Brasilia 1976 conquista lugar especial na vida de entusiasta
Mesmo fora de linha há quase 40 anos, o modelo ainda tem um espaço especial na vida dos jovens entusiastas. É o caso de Enio Júnior, de 23 anos, proprietário de um Brasilia 1976 azul caiçara. Com o modelo há quatro anos, ele conta que o comprou por acaso, mas acabou se apaixonando. “Tive um Fusca 1968 “modelinho”, e um colega ofereceu a Brasilia em troca. Quando andei no carro, pensei: cara, é isso que eu quero. E eu não achava que fosse ser um carro tão bom”, afirmou Enio.
Além disso, o proprietário elogia a dirigibilidade, que, em sua opinião, é muito superior à do Fusca, por exemplo. O modelo, apesar de ter quase cinquenta anos, é seu favorito para longas viagens, e, desde 2019, já rodou mais de 30 mil quilômetros entre idas do Rio de Janeiro, onde mora, até o Paraná. “Fiz a revisão prévia no carro e sugeri ao meu pai que fossemos até São Paulo. Deu tão certo que repeti o trajeto, e lá decidir ir até Curitiba. Nisso, já fui até lá e voltei algumas vezes”, comenta o assistente de câmera.

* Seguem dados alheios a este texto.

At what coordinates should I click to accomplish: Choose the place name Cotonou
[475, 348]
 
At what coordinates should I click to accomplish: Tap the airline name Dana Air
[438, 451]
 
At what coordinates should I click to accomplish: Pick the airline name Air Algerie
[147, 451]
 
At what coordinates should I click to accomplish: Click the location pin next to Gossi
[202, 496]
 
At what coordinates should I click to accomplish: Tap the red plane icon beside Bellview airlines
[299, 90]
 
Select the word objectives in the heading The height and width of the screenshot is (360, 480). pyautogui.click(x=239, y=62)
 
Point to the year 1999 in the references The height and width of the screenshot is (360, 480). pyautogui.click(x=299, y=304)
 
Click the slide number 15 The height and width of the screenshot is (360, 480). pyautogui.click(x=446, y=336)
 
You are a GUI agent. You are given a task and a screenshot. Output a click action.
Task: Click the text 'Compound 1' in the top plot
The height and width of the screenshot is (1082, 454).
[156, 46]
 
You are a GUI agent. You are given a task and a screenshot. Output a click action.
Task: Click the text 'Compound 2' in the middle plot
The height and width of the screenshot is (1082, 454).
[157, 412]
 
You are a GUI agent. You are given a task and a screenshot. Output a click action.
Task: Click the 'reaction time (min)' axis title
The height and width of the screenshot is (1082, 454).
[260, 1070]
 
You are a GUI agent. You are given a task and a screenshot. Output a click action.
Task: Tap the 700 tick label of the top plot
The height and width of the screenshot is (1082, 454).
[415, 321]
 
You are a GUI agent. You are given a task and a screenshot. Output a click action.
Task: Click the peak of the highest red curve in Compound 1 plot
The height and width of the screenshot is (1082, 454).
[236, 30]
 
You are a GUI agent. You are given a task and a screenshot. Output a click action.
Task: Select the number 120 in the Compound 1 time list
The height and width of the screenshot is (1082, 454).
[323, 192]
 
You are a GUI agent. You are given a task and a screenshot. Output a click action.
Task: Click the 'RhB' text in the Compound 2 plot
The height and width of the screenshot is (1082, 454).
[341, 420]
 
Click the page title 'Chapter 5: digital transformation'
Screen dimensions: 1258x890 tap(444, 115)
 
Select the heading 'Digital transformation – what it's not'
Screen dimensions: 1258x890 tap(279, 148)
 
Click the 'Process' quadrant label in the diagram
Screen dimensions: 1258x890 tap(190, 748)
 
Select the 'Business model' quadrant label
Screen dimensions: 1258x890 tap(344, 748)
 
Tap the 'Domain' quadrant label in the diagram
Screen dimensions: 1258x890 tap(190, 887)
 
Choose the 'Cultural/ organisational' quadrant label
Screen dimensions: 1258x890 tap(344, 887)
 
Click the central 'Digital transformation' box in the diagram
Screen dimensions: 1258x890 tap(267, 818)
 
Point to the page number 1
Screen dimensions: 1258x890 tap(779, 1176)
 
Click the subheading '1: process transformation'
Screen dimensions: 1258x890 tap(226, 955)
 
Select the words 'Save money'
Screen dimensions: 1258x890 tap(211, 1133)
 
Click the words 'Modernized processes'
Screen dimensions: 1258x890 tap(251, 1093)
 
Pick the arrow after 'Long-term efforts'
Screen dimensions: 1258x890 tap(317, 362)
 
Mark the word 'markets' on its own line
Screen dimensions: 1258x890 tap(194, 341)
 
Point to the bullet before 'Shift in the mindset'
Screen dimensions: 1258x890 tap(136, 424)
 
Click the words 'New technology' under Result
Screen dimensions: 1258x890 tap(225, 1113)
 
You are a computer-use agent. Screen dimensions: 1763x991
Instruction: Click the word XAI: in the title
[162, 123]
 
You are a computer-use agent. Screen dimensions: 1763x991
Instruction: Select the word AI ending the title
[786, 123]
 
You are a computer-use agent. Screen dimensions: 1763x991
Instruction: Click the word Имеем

Com algumas modificações sutis na suspensão e rodas, pneus radiais e volante esportivo, o VW Brasilia mescla o visual VEB (Velha Escola Brasil) com a originalidade, e rebate comentários descrentes da capacidade do modelo de realizar grandes distâncias. “O carro foi fabricado para isso, andar mesmo, e pensar diferente disso é um preconceito bobo. Gosto de ir trabalhar com ele, e planejo ir mais longe, talvez até o Uruguai. Onde esse carro quiser me levar, eu vou”, conclui.